What this task involves – Copying starts at the line containing "Viewport: 570px width, 508px height." and stops after the last line of the records; each line is repeated exactly, and pictures are skipped.

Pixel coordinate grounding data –

● ● ● ●

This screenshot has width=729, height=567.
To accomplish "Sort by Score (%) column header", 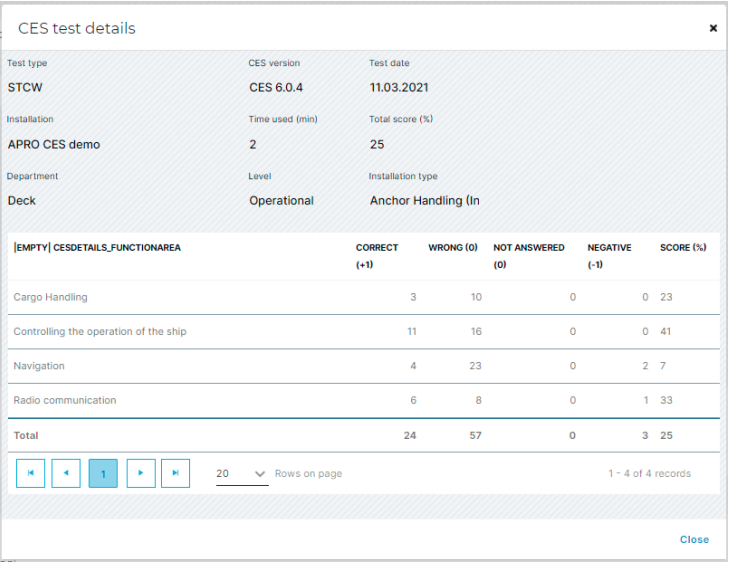I will tap(683, 248).
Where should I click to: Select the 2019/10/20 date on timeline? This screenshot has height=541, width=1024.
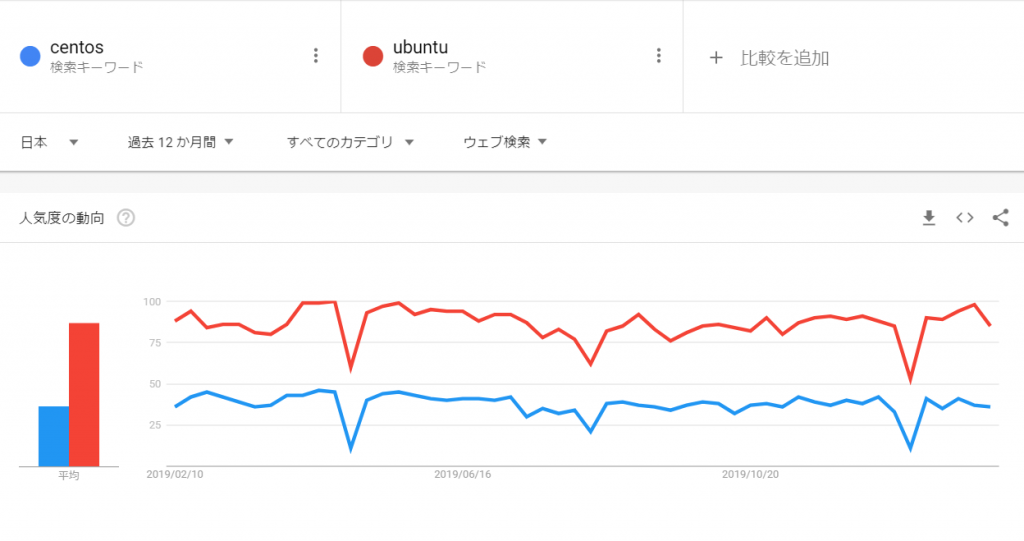(x=750, y=474)
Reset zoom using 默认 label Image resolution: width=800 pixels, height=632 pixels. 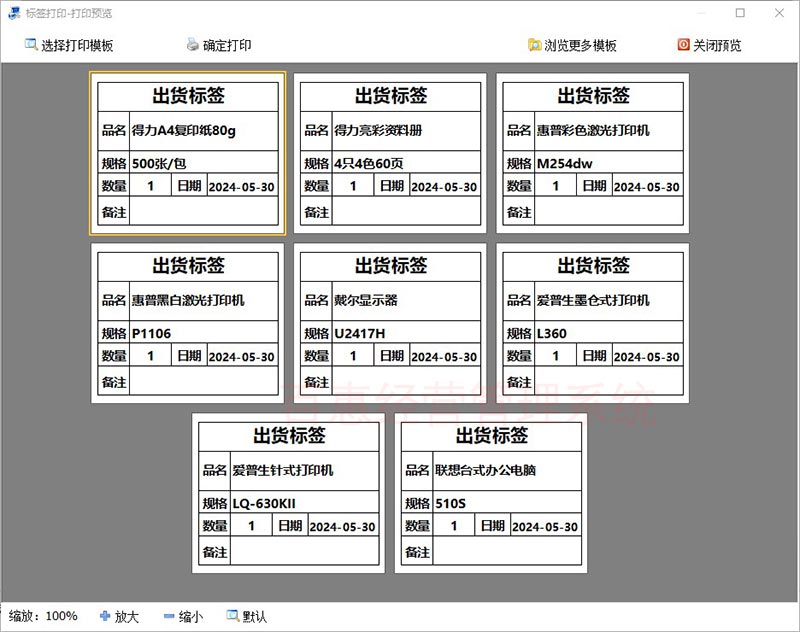point(255,617)

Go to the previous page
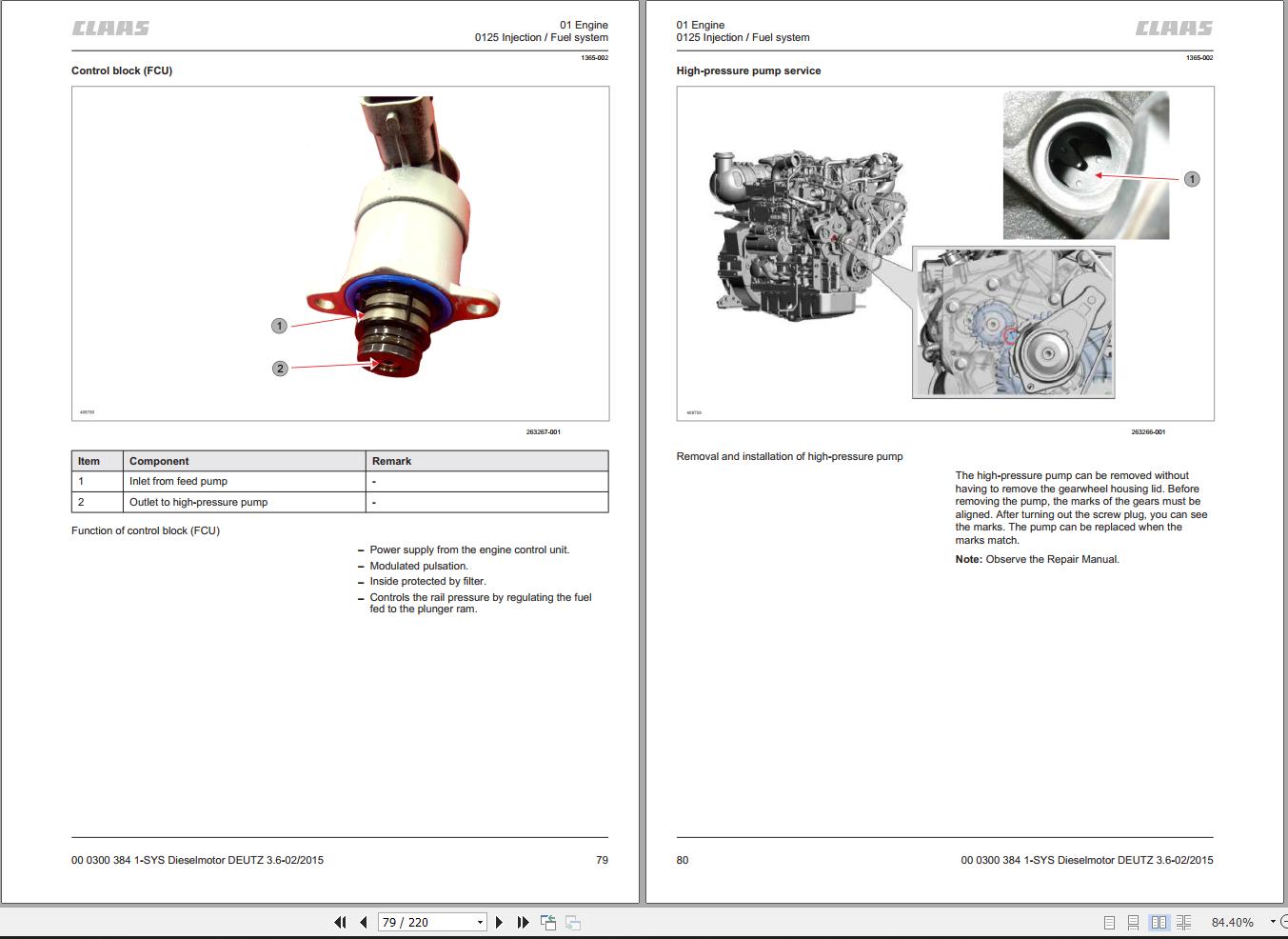pyautogui.click(x=364, y=922)
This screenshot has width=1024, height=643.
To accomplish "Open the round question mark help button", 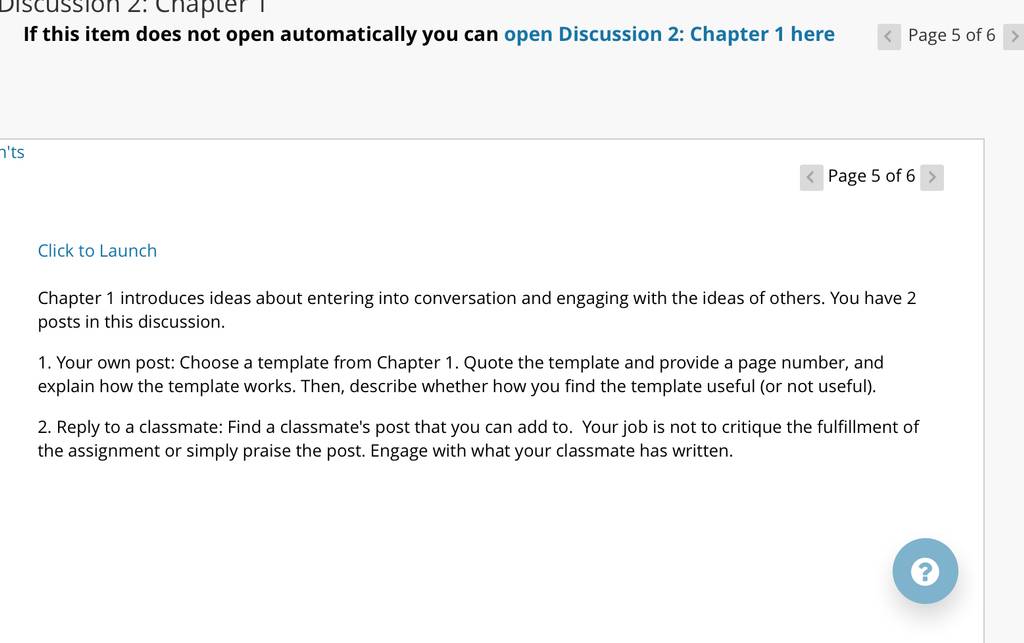I will click(925, 571).
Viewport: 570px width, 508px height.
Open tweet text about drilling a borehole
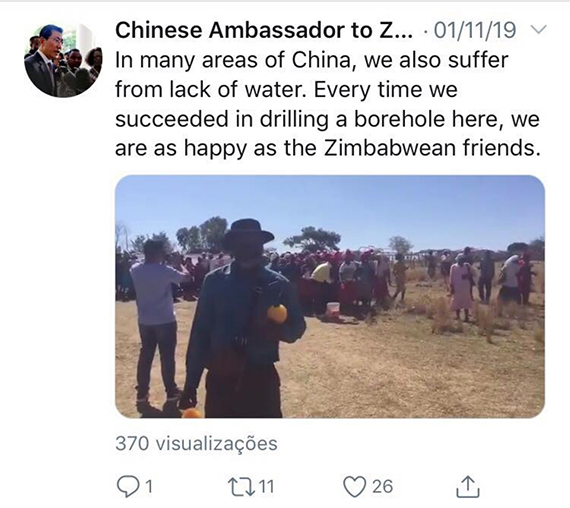(327, 104)
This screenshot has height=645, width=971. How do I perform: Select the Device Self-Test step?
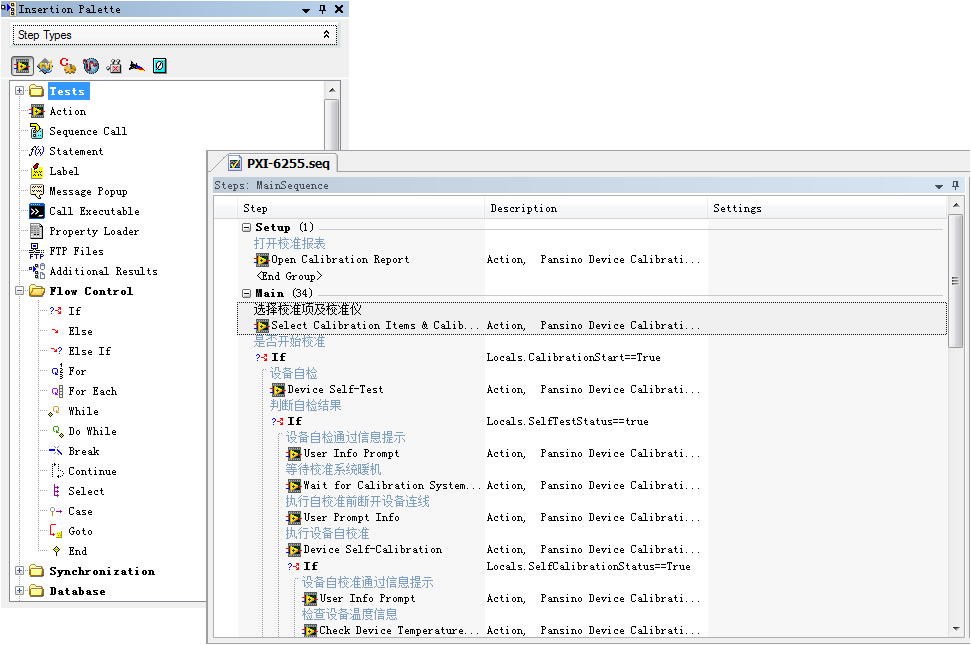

● ● ● ●

Answer –
Viewport: 570px width, 508px height.
Open tweet text about drilling a borehole
(327, 104)
This screenshot has height=645, width=971. How do I perform: Select the Device Self-Test step?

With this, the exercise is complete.